» EXERCISE INSTRUCTIONS:
**A)** Answer these questions from the passage on Leduc's Lethwei fights:
(i) Who was Leduc's opponent in his first Lethwei fight?
(ii) Where was the December 11, 2016 rematch held?
(iii) Which title did Tun Tun Min put on the line for the rematch?
**B)** Revise the passage on Leduc's Lethwei fights from "In August 2016, Leduc" through "Lethwei world champion.", putting "coveted" in place of "prestigious".
**C)** Pick up the account of Leduc's Lethwei fights after its final sentence and carry it forward.

» EXCERPT PROVIDED:
• • • • •

In August 2016, Leduc dominated at his first Lethwei fight against Too Too and with the fresh taste of victory, challenged the national hero Tun Tun Min. The two men later fought in October to a draw according to traditional rules and rematched on December 11, 2016, at Thein Pyu Stadium. Confident of beating Leduc, Tun Tun Min sweetened the rematch by putting his prestigious Openweight world title on the line. Leduc ultimately marked history by defeating Tun Tun Min and becoming the first Non-Burmese Lethwei world champion.

• • • • •

Stored data:

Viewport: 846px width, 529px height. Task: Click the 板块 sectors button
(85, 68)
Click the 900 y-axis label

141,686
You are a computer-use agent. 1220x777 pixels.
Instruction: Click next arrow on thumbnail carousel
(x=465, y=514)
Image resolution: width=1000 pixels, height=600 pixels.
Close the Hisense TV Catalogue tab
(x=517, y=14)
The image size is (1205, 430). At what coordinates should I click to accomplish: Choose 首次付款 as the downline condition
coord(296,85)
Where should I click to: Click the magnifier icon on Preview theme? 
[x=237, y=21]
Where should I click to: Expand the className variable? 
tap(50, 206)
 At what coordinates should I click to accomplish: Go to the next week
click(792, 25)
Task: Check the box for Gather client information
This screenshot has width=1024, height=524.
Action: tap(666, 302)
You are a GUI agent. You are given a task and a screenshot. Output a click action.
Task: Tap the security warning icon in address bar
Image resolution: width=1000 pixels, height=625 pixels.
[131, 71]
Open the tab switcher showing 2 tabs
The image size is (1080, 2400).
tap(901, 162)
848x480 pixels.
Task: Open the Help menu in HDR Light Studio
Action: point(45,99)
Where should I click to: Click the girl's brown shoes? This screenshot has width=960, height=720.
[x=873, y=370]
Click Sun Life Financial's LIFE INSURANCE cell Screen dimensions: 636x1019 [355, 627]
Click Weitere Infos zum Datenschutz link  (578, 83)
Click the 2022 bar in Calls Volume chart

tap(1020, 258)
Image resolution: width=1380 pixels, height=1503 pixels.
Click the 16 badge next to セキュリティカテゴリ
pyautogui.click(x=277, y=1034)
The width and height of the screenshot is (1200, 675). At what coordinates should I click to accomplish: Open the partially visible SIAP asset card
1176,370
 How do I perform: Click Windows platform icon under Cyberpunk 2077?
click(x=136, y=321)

• • • • •

» ANSWER LIST:
**A)**
(i) Too Too
(ii) Thein Pyu Stadium
(iii) His Openweight world title

**B)**
In August 2016, Leduc dominated at his first Lethwei fight against Too Too and with the fresh taste of victory, challenged the national hero Tun Tun Min. The two men later fought in October to a draw according to traditional rules and rematched on December 11, 2016, at Thein Pyu Stadium. Confident of beating Leduc, Tun Tun Min sweetened the rematch by putting his coveted Openweight world title on the line. Leduc ultimately marked history by defeating Tun Tun Min and becoming the first Non-Burmese Lethwei world champion.

**C)**
==Cast==
- Dave Leduc: biographic role
- Irina Terehova: Leduc's wife
- Sifu Patrick Marcil: Leduc's coach
- Tun Tun Min: Leduc's opponent
- Umar Semata: Leduc's training partner

== Production and release ==
The documentary was filmed over a 2 years period, from 2015 to 2016, in Gatineau, Ottawa, Montreal, Phuket and Yangon. It was produced by the Gatineau-based agency Nish Media, directed by Jason Brennan and Jean-François Martel. The director of photography was Patrick Kaplin. La Fosse aux Tigres was released exclusively in Canada on Canal D on November 9, 2017. The documentary aired with French subtitles and was well received in Leduc's native province of Québec. The English version, The Tiger's Den, is available on Vimeo on Demand.

== See also ==
- Lethwei in popular culture
- Spirit of Fight
- Born Warriors
- FightWorld
- Stylebender (film)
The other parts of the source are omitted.